Antibacterial activity and comparison of colony growth inhibitions, control (a), Cs/PVA (b), and Cs/PVA/ZnO-NPs.
Furthermore, chitosan can chelate the vital elements of the cell and disrupt the enzymatic reactions of microorganisms33. The initial release of zinc oxide nanoparticles from the scaffolds is another aspect of the inhibition behavior of the composite. According to the reports, the inhibition rate depends on the sufficient concentration of chitosan and nanoparticles in the structure of the dressing. Sarhan and Azzazy (2015)62 stated that increasing the incubation time of exposure could improve the antibacterial activity according to the degradation process which ultimately increases the concentration of antibacterial substances in the wound. At higher bacterial concentrations, only the treatment with a higher percentage of chitosan was able to inhibit colonial growth65. Our results confirm the study on the investigation of the antibacterial activity of chitosan/polyvinyl alcohol/honey against S. aureus bacteria. The results of Sarhan and Azzazy (2015)62 showed that an increase in the chitosan concentration in the composite improved the antibacterial activity. Among the factors, increasing the incubation time, concentration, and combination of polymers have a definite role in the antibacterial activity. Furthermore, the structure of the nanofiber network does not increase the bacterial activity of the composite and certain functionality comes from the high rates of surface-to-volume of the nanofibers which stimulate the antibacterial functionality. The nanoparticles placed on the nanofibers can converted into an encapsulated state, allowing their release from the nanofibers and diffusion into the culture medium, which effectively restricts bacterial growth62.
Cytotoxicity evaluation
The proliferative capacity of mouse fibroblasts on electrospun scaffolds was evaluated through an MTT assay. Mouse primary dermal fibroblasts were cultured directly on the Cs/PVA and Cs/PVA/ZnO-NPs composite and negative control for 72 h (Fig. 8). In the toxicology experiment, the extraction medium of the prepared scaffolds had no toxic effect on the fibroblast cells’ survival. The cell viability of the extraction medium was more than 86.99% in Cs/PVA/ZnO-NPs which confirmed the non-toxicity of the chitosan and the composite. The cytotoxicity results showed a significant difference in cell viability among the various treatments. Although the viability rate was high across all treatments, the Cs/PVA/ZnO-NPs treatment exhibited higher viability compared to Cs/PVA, demonstrating excellent cell viability among the treatments (p < 0.05). However, no significant difference was observed between incubation times within each treatment. The optical concentration of mouse skin fibroblast cells in the samples gradually increased which indicates the metabolic consistency of the fibroblast cells on cultured scaffolds62. This may be due to the fact that low concentrations of ZnO-NPs can enhance fibroblast proliferation by influencing the expression of proteins associated with cell growth. In contrast, higher concentrations induce oxidative stress and cytotoxicity70. Therefore, from the outset, the focus was on using low concentrations of nanoparticles. The chitosan has improved the hydrophilicity of the scaffold and provided better cellular interaction which was also confirmed by the contact angle. Sarhan and Azzazy (2015)62 reported the cells cultured with chitosan showed no significant difference in cell viability compared to negative control. It was also stated a noteworthy discrepancy in improved survival compared to positive control. An investigation on the cytotoxicity of alginate/PVA nanofibers containing 0.5 and 1% ZnO nanoparticles on the fibroblast cells showed a slight decrease in optical density after 48 h of incubation, while the cell proliferation increased after 98 h, compared to the control. They reported at the concentrations of 0.5% ZnO, the consistency and development are acceptable compared to higher concentrations of nanoparticles. It is necessary to determine the optimal concentration of zinc oxide with the lowest toxicity and good antibacterial activity30.
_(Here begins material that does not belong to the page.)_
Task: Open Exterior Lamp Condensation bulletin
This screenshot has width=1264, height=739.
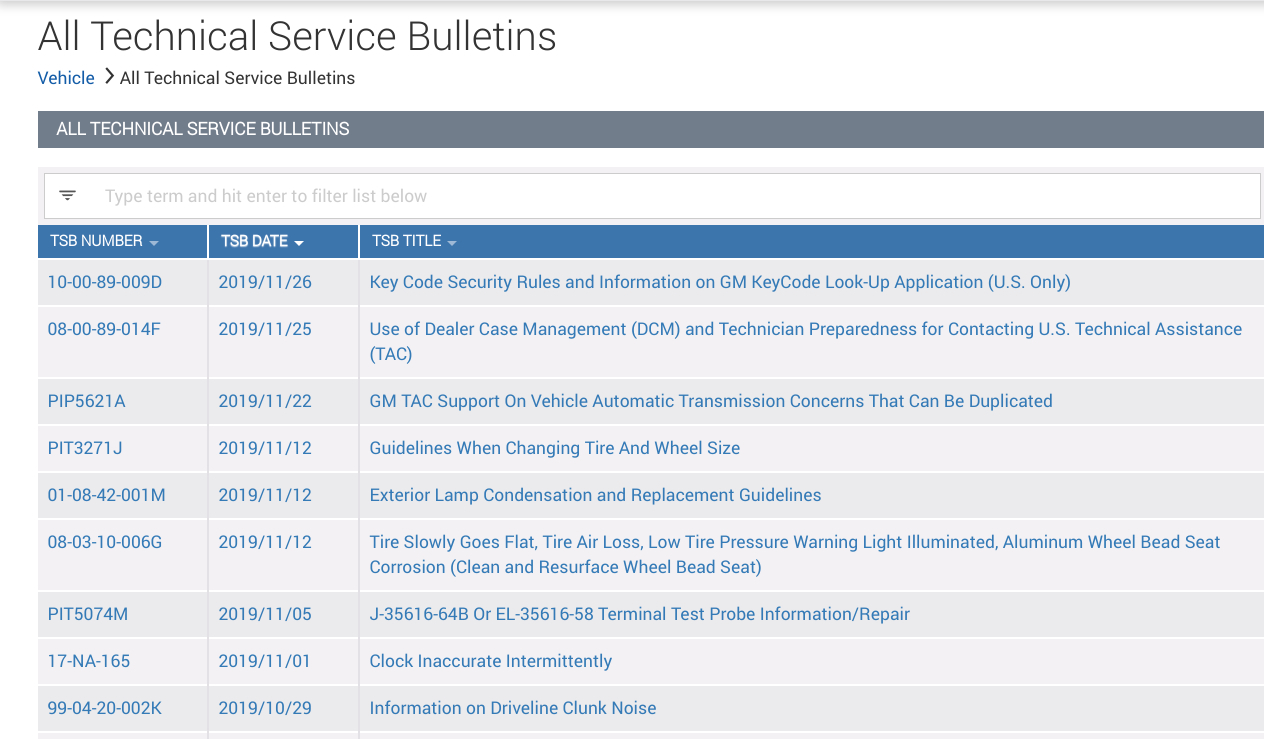Action: coord(595,495)
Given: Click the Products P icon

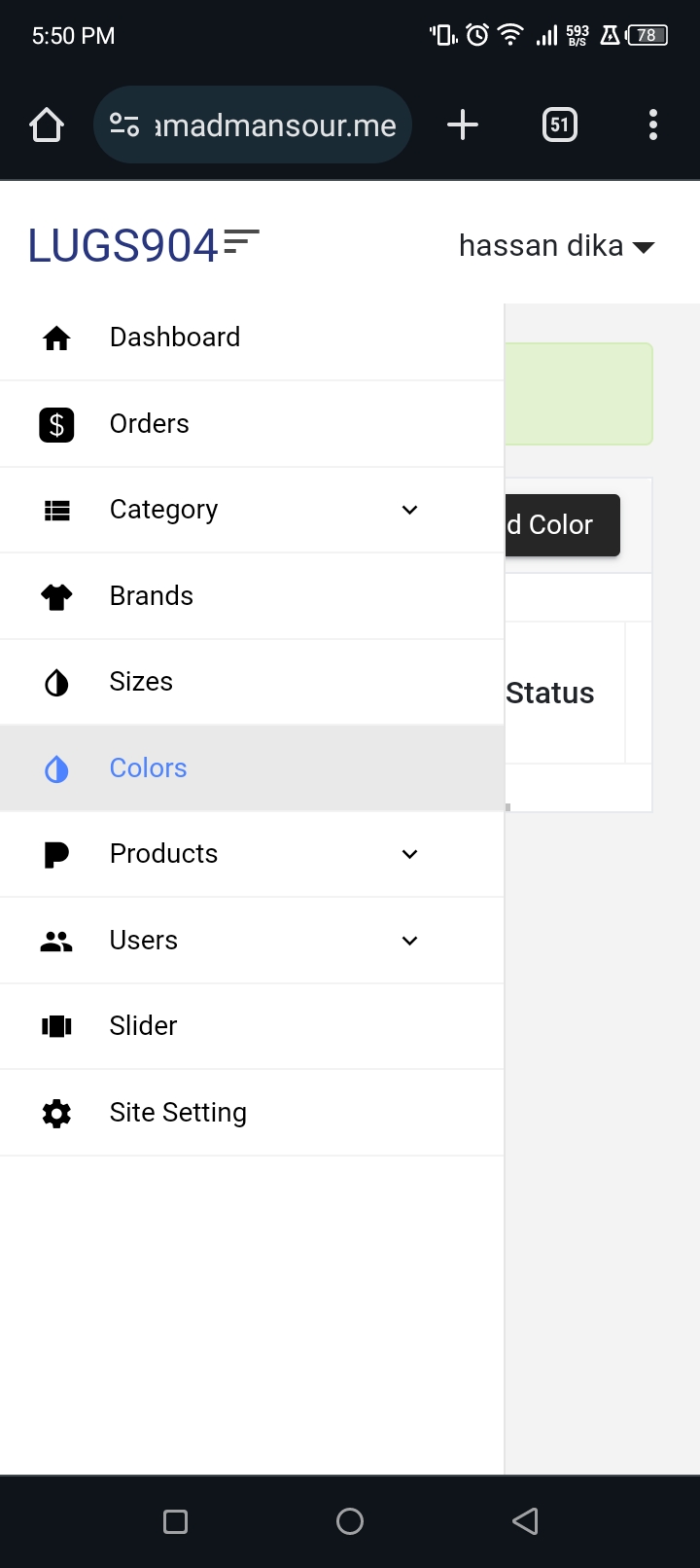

Cytotoxicity evaluation and inverted microscopic images of L9L29 mouse fibroblast cells for up to72 hours of incubation: control, Cs/PVA, and Cs/PVA/NPs. Data are the mean ± SD of n = 3. Different letters indicate a significant difference, p< (0.05).
Contact angle and mechanical behavior
The contact angle exhibits the hydrophilicity of Cs and Cs/PVA/ZnO-NPs composite (Fig. 9) that was 129o and 67.30o, respectively. Usually, the contact angle of hydrophilic surfaces is lower than that of hydrophobic ones. According to the study of Pinto et al. (2018)71, the low interaction of the chitosan biofilm with water shows the hydrophobic nature of chitosan. Also, according to the results, the addition of nanoparticles increased the hydrophilicity of the composite compared to the original polymer. This can be due to the hydrogen bonds of ZnO nanoparticles which occurred with water molecules. Rotta et al. (2009)72 stated that the addition of the second polymer to chitosan decreased its contact angle from 95o to 70o and reduced its hydrophobicity.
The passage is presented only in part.